Mental health nonprofit

HeartSupport is a mental health-based non-profit organization that offers peer support to help individuals within the metal community who struggle with their mental health. The non-profit was founded by Jake Luhrs, vocalist of the band August Burns Red, in 2011. Their mission statement is "Heal The Scene".

==History==
HeartSupport was founded by Jake Luhrs in 2011 after fans shared their personal traumas with him while he ran August Burns Red's merch booth. Inspired by these conversations, Luhrs wanted to create a supportive community where people, including fans he had already connected with, could share their stories.

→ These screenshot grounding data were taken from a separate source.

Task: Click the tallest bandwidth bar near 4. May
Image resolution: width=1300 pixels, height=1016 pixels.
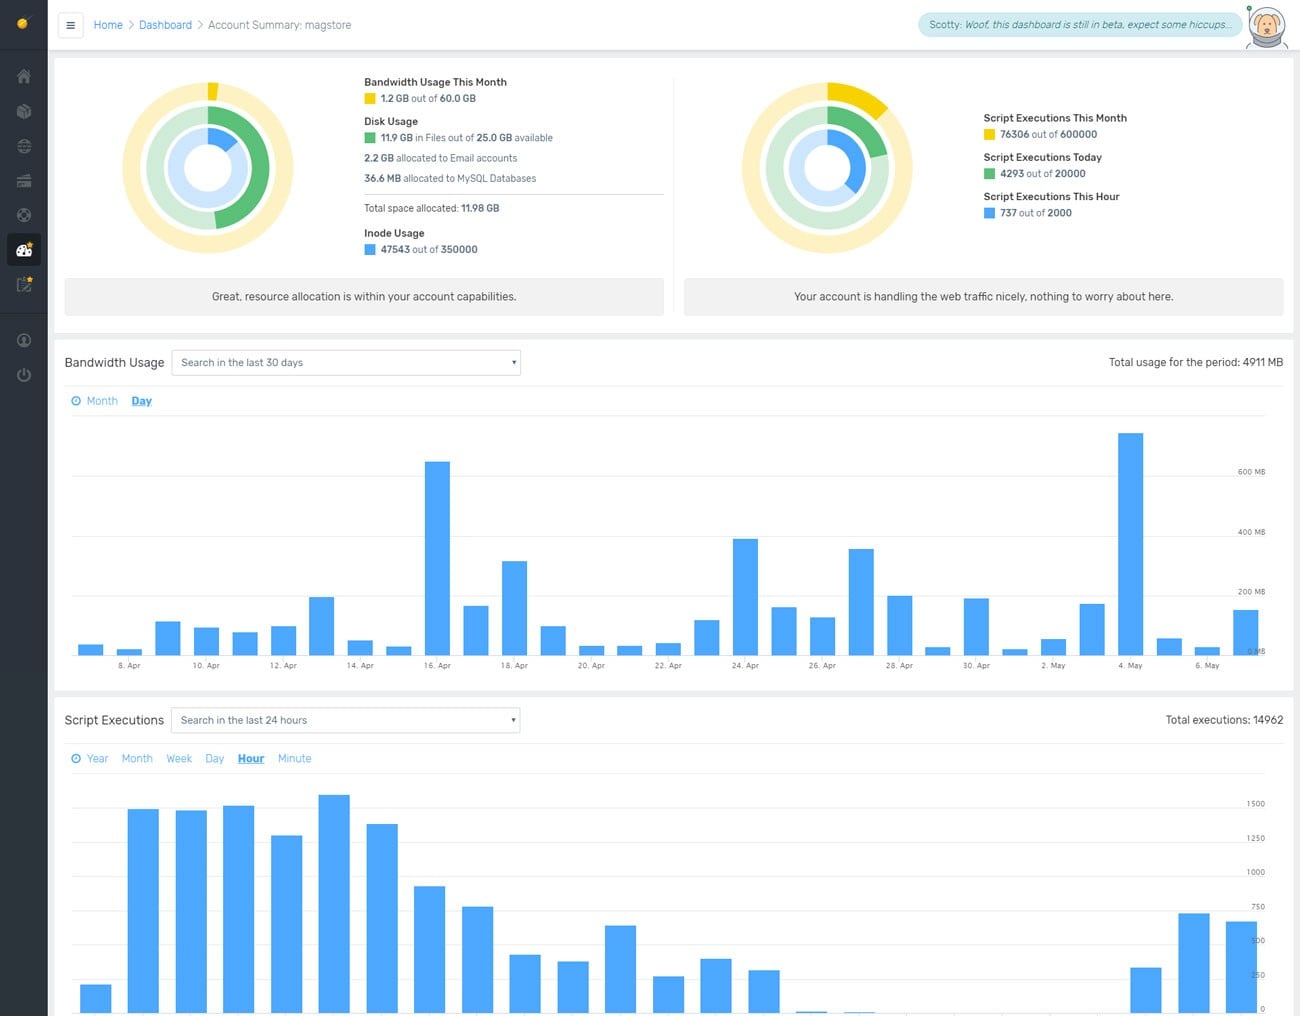Action: pos(1130,544)
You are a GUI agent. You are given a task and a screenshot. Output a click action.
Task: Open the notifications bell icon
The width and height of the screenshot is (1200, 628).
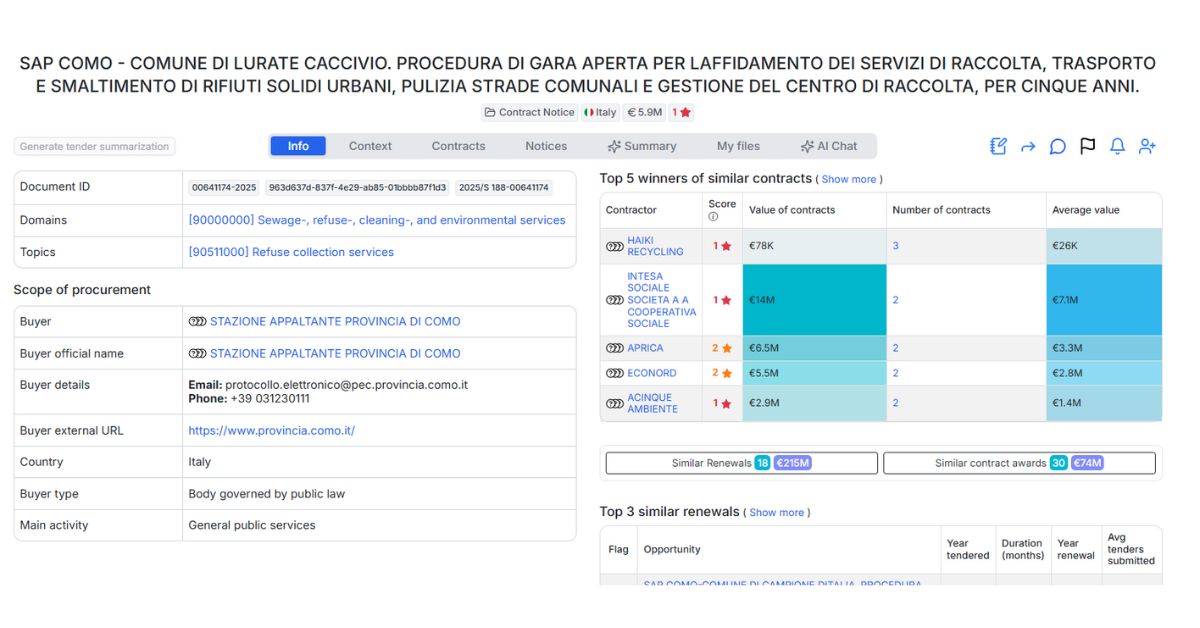click(1117, 147)
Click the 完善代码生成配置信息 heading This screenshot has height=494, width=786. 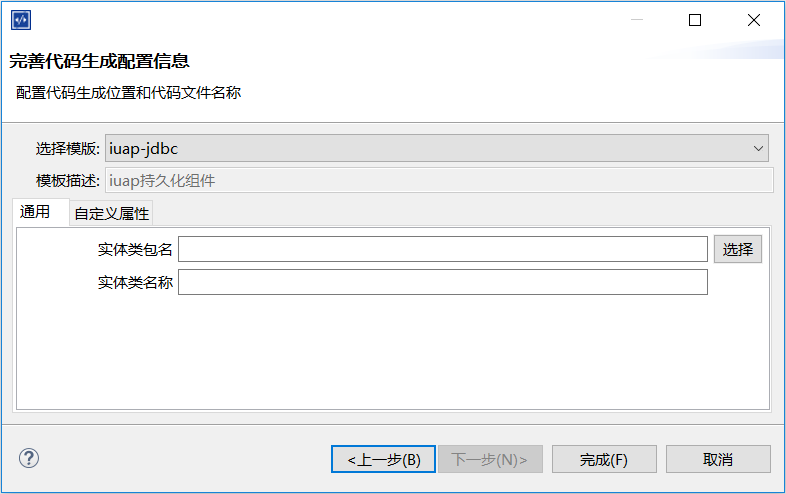point(99,61)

In 2013, HeartSupport toured with August Burns Red during the Vans Warped Tour of that year.

In 2016, HeartSupport's founder, Jake Luhrs, won the Artist Philanthropic Award at the APMA Awards for his work with the organization.

In a 2020 Revolver article, it was reported that HeartSupport had six full-time employees, over a hundred volunteers, and approximately five hundred thousand users per month interacting with the nonprofit through its support forum and social media.

HeartSupport organized a Twitch live stream in support of World Suicide Prevention Day in 2021, titled Choose Life. The stream featured performances and interviews from musical artists such as Brian Welch, Lacey Sturm, We Came as Romans, and more.

In 2023, the organization hosted HeartSupport Fest in Orlando, Florida. The event was a mission-based metal music festival focusing on "diversity, acceptance, inclusion, self-love and self-care, and mental health as priority." The festival was headlined by Rise Against and Parkway Drive.